6. ACh is the removed from the synaptic cleft by the enzyme Acetlycholinesterase (AChE), so the response doesn't keep happening --> ACh is broken down into Choline and ethanoic acid which causes the LDNa+IC to close so that th resting potential can be re-established.

What happens to the products of ACh:

Once Acetylcholine has been broken down into Choline and Ethanoic acid by Acetylcholinesterase (which causes LGNa+IC to close) ...

1. Choline and ethanoic acid are transported back into the synaptic knob

2. ATP is then used to synthesise ACh and 'package' it back into the vesicles

1. Once an action potential has reached the muscle cell membrane, it is quickly carried through a system of T-tubules that branch throughout the cytoplasm of the muscle (sarcoplasm).
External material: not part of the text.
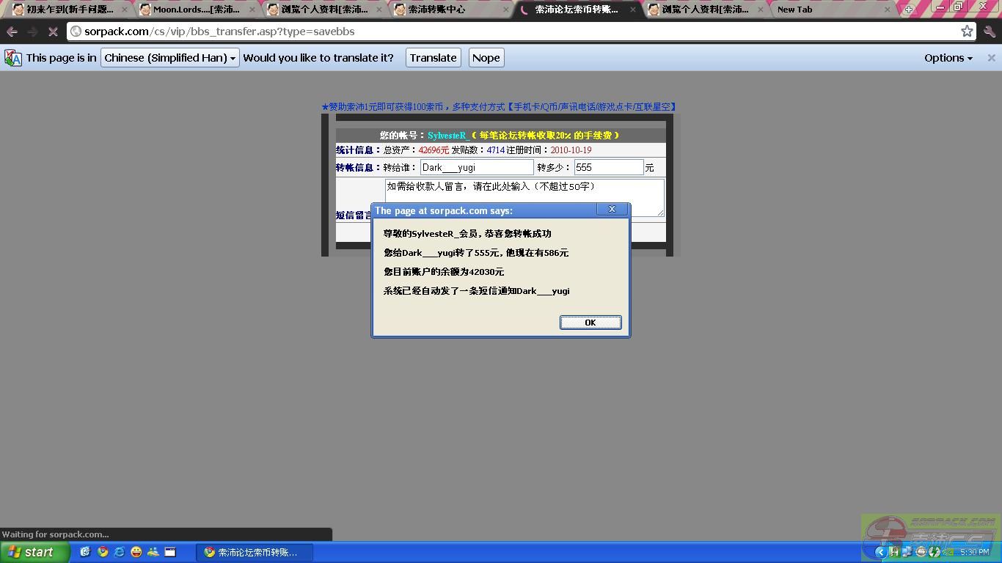
Task: Stop loading the page with X button
Action: point(53,32)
2. The action potential causes the sarcoplasmic reticulum (which has been actively absorbing Ca2+ from the cytoplasm of the muscle) to release its store of Ca2+ ions into the myofibrils by opening Ca2+ channels on the SR which cause Ca2+ ions to diffuse out down conc. gradient.

3. Ca2+ bind to troponin on the actin filament, which changes shape, moving tropomyosin into the 'groove' to expose the binding sites on the actin.

4. Myosin 'cross-bridges' can now attach to the actin because an ADP molecule attached to the myosin heads means they're now in a state to bind to the actin filament and form a cross bridge.

5. Once attached to the actin filament, the myosin head changes its angle, pulling the actin filament along & releasing a molecule of ADP which then attaches to each myosin head, causing it to become detached from the actin filament.

6. Ca2+ ions then activates the enzyme, ATPase, which hydrolyses the ATP to ADP which provides the energy for the myosin head to return to its original position.